Koyie Dolan Hill (pronuncia: ‘Koy’) (9 marzo 1979, Tulsa, Oklahoma) è uno dei ricevitori della squadra di baseball dei Chicago Cubs.

I Chicago Cubs non vincono le finali del baseball da novantanove anni. Condizione che è divenuta l’identità della squadra, una specie di maledizione, molto più di quanto fu da noi a suo tempo l’identità sfigata dell’Inter, e ormai senza concorrenti dopo le recenti vittorie dei Boston Red Sox, anche loro protagonisti di un lunghissimo digiuno.
Quest’anno i Cubs hanno dominato il campionato e sono tra le otto squadre arrivate ai playoffs, anche se adesso stanno rischiando*. Nelle ultime partite della stagione regolare, hanno richiamato il ricevitore Koyie Hill dopo una lunga assenza: un anno fa si era segato via quattro dita con una sega elettrica mentre faceva dei lavori di falegnameria in casa.

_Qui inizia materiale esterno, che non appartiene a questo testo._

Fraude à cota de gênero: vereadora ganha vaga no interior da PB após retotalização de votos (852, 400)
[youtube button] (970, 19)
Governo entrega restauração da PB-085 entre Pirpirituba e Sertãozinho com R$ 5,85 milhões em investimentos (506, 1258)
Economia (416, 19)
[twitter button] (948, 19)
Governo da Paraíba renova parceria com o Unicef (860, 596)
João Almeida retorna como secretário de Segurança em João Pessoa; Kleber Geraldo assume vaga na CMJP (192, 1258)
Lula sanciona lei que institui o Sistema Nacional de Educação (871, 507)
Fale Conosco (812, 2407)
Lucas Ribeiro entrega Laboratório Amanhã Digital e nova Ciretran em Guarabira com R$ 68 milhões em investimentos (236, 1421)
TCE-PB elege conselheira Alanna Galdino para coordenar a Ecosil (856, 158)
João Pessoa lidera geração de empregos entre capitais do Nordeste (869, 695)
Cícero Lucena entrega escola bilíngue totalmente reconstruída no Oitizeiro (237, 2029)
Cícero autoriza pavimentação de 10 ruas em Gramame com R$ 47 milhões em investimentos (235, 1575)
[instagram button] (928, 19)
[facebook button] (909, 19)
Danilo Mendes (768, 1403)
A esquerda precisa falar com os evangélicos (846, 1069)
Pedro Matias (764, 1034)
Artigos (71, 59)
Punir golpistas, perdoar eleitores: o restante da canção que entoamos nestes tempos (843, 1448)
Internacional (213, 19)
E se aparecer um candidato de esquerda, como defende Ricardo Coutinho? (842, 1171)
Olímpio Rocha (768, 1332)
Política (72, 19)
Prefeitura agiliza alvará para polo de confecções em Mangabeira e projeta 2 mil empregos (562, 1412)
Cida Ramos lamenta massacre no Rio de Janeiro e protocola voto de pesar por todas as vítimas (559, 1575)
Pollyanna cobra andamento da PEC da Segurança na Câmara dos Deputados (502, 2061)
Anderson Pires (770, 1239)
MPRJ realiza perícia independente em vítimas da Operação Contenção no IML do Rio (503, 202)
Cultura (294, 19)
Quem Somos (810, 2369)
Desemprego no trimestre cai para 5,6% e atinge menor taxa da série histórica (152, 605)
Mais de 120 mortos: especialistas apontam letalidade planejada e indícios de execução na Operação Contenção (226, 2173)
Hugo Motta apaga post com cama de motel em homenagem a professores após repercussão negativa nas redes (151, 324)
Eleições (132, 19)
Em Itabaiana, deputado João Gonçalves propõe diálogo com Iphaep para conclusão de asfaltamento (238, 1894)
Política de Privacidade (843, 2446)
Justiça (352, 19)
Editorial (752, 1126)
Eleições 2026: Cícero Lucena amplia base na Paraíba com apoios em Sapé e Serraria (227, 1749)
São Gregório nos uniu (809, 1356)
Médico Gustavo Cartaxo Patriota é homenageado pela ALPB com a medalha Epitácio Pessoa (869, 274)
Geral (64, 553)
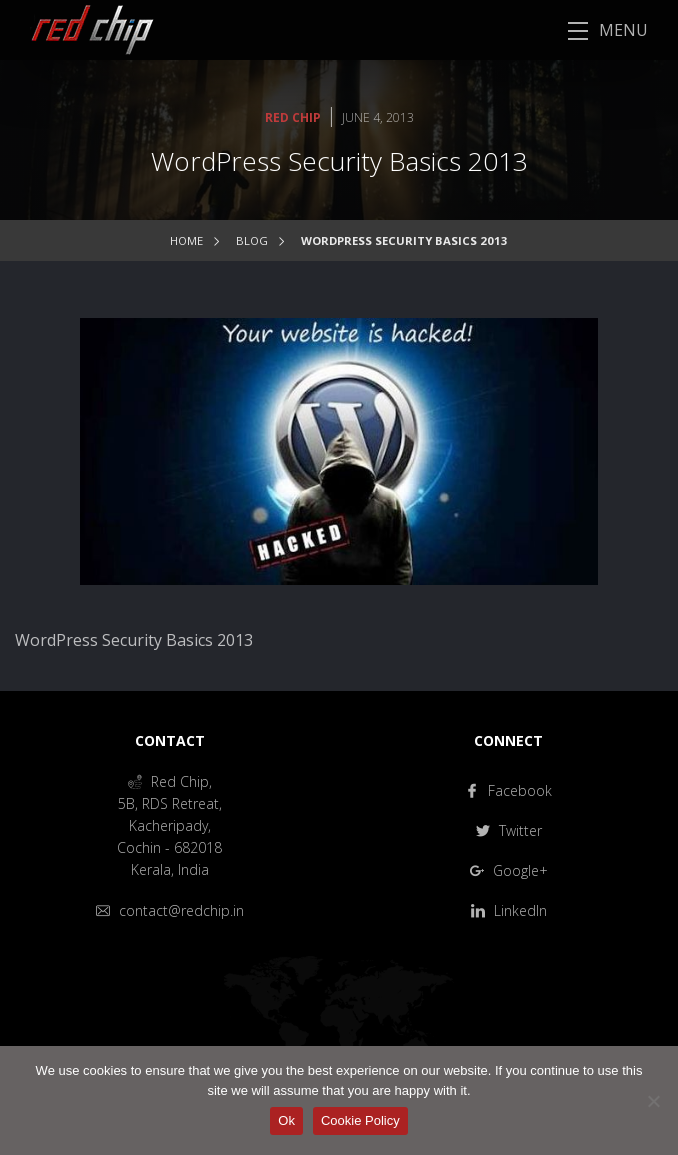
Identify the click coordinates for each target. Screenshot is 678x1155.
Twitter (509, 830)
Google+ (509, 870)
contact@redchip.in (170, 910)
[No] (653, 1101)
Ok (286, 1120)
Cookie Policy (360, 1120)
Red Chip (293, 117)
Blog (252, 240)
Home (186, 240)
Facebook (508, 790)
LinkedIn (509, 910)
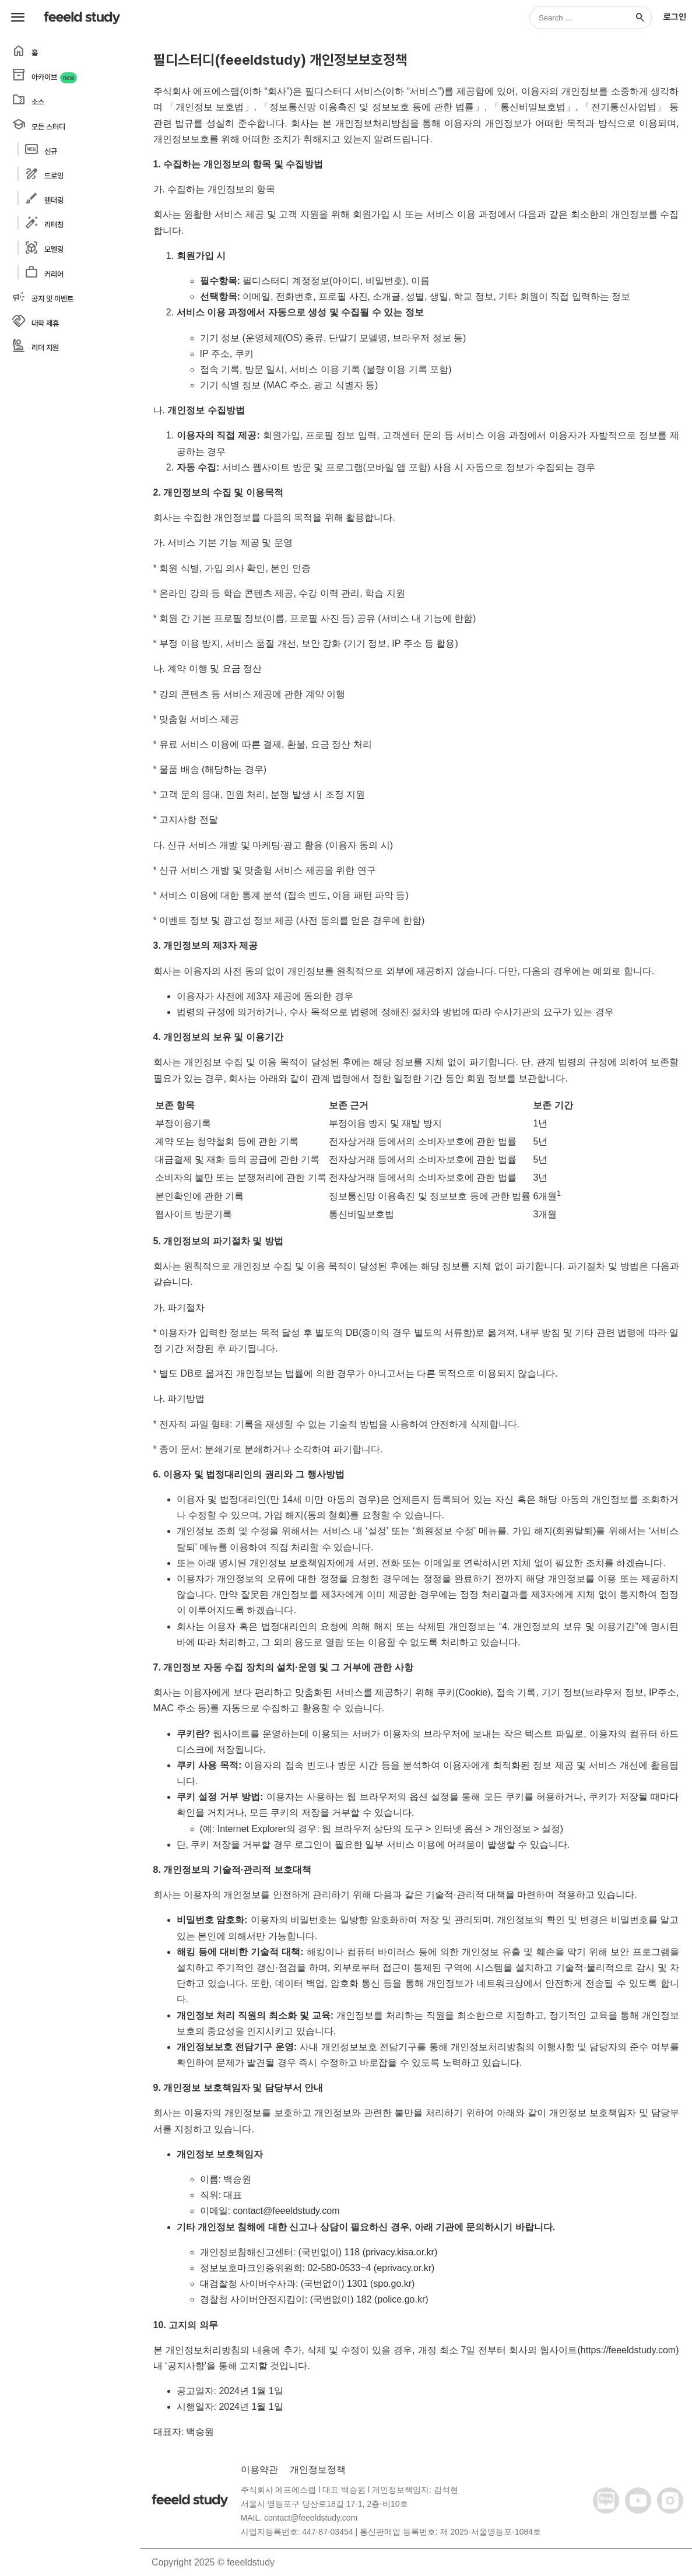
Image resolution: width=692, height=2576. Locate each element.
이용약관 (259, 2470)
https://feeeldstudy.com (628, 2350)
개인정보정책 (318, 2470)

I tifosi si sono ricordati che un secolo fa,quando  i Cubs vinsero le finali, il lanciatore era Mordecai Brown, che aveva solo tre dita.

Altre voci che ho cercato questa settimana

Hoffenheim
Tunde Adebimpe
Margherita Granbassi
Conoscenza carnale
Thabo Mbeki
Segway Polo
Segnale wow
Morte di un soldato repubblicano
Mentalismo
Camillo Berneri
Irony mark
Eddie Gilbert
Monte Rushmore
Linda Ronstadt
Sonseed

 

*poche ore prima che questo articolo arrivasse nelle edicole, i Cubs venivano eliminati dai Dodgers. Una maledizione è una maledizione.